(Pixel coordinate grounding data)
*** Begin section ***

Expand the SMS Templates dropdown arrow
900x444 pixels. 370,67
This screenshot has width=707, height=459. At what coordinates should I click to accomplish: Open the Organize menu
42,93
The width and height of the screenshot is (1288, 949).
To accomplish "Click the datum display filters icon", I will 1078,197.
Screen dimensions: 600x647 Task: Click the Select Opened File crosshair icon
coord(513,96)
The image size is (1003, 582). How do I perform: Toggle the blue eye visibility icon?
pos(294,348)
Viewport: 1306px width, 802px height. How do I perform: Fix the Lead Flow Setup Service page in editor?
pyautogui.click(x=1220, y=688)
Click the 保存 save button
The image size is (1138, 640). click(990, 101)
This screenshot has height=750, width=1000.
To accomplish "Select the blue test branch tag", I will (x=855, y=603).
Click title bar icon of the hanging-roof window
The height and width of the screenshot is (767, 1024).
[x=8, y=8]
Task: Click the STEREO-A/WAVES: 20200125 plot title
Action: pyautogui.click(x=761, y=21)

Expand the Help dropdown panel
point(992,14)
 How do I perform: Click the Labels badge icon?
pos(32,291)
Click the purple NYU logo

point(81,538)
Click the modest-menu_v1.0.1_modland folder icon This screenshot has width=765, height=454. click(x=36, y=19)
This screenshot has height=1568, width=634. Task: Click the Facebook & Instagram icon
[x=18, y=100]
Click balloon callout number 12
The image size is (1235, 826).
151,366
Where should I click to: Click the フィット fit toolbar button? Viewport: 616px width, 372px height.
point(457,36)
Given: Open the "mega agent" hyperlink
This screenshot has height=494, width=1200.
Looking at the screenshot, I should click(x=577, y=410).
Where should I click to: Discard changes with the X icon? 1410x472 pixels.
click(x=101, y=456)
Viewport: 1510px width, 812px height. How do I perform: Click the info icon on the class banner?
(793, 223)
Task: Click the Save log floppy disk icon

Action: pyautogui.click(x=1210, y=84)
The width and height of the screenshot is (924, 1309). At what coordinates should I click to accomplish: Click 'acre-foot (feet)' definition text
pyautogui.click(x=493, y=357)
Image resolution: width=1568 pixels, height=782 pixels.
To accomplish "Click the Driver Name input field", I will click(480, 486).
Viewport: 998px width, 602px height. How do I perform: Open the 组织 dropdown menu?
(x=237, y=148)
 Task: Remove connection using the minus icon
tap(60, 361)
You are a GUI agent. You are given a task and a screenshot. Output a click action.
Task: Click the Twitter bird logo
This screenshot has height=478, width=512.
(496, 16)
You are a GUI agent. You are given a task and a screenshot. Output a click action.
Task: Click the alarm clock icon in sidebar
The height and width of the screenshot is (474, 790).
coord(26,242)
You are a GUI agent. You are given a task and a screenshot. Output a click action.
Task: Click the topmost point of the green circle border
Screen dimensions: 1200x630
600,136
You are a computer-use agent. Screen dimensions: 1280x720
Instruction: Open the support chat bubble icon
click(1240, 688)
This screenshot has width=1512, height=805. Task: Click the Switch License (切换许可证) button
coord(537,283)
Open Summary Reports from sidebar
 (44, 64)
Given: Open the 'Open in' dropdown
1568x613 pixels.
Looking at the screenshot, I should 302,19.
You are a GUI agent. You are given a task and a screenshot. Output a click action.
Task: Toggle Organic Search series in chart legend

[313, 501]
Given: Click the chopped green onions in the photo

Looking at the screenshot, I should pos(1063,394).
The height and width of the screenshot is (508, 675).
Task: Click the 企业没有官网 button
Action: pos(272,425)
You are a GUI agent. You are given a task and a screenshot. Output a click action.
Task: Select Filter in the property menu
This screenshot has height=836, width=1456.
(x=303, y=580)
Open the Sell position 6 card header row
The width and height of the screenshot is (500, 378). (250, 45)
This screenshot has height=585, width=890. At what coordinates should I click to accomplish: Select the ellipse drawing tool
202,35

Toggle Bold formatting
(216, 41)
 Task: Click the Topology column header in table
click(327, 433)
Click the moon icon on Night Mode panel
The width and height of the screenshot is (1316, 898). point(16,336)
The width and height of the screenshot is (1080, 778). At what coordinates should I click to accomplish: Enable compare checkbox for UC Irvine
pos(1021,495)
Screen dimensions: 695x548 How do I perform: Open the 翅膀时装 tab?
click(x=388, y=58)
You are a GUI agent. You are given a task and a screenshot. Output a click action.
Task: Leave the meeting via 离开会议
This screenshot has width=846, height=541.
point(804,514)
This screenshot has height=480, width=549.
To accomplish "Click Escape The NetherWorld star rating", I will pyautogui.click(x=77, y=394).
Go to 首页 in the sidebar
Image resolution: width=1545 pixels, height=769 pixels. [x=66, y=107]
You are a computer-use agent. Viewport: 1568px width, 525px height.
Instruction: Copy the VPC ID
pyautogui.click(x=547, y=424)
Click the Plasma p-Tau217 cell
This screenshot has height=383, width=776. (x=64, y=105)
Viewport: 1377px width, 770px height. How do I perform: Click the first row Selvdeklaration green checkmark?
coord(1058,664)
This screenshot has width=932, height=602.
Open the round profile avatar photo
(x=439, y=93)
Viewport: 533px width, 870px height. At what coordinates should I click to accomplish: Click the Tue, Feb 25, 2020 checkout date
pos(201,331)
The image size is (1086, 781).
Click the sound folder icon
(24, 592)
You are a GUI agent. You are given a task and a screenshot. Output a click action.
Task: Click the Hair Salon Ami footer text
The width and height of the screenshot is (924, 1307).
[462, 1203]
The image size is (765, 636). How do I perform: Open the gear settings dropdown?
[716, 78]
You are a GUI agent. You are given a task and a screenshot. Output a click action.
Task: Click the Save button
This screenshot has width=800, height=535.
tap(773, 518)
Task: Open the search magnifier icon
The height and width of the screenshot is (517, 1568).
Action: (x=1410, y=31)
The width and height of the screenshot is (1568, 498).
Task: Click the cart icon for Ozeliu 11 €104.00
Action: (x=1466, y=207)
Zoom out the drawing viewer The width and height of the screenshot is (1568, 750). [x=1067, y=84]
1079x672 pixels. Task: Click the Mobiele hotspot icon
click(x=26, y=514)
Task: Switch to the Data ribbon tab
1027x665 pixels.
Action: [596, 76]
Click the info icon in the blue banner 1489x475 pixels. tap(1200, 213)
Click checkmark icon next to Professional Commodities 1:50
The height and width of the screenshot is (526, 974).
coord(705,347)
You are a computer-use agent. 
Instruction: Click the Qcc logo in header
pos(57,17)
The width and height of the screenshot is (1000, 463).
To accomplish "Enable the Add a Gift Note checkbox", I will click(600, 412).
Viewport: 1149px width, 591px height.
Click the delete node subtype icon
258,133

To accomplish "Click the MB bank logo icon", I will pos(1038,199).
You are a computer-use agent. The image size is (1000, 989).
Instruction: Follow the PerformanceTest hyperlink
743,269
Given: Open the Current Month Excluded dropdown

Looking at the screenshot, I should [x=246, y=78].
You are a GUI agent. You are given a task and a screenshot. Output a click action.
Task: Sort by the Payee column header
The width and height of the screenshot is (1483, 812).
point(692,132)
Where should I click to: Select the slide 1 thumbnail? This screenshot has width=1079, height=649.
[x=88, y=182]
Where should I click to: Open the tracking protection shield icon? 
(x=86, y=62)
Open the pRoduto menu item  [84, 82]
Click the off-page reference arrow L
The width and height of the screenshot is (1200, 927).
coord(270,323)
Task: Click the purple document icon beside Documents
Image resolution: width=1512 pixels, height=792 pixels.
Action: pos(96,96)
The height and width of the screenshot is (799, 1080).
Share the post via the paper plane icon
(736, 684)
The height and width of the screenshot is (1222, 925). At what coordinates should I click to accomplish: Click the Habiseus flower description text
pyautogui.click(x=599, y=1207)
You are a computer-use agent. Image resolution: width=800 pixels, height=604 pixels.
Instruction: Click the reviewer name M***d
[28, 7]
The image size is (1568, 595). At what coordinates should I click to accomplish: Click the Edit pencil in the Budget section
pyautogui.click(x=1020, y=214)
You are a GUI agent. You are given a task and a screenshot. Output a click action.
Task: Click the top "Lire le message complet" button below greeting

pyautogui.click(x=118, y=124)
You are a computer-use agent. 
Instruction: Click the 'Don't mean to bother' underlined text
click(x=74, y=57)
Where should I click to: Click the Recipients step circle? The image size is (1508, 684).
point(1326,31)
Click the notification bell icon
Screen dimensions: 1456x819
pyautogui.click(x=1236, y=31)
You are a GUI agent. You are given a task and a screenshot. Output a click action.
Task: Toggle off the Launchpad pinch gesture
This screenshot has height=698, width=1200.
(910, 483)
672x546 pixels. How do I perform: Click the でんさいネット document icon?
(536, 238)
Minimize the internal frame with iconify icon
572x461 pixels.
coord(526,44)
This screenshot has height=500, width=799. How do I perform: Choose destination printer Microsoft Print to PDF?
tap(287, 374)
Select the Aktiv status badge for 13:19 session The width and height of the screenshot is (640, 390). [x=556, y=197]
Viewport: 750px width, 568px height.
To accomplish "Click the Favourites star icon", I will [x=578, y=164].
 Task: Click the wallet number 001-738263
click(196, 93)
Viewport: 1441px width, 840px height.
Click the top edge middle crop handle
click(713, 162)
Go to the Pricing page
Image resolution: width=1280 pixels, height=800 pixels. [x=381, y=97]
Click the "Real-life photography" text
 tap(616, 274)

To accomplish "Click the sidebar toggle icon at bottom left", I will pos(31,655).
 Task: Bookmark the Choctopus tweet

*** End section ***

Look at each line above and note whether it holds the word "star". Report how many do, as the number only.

2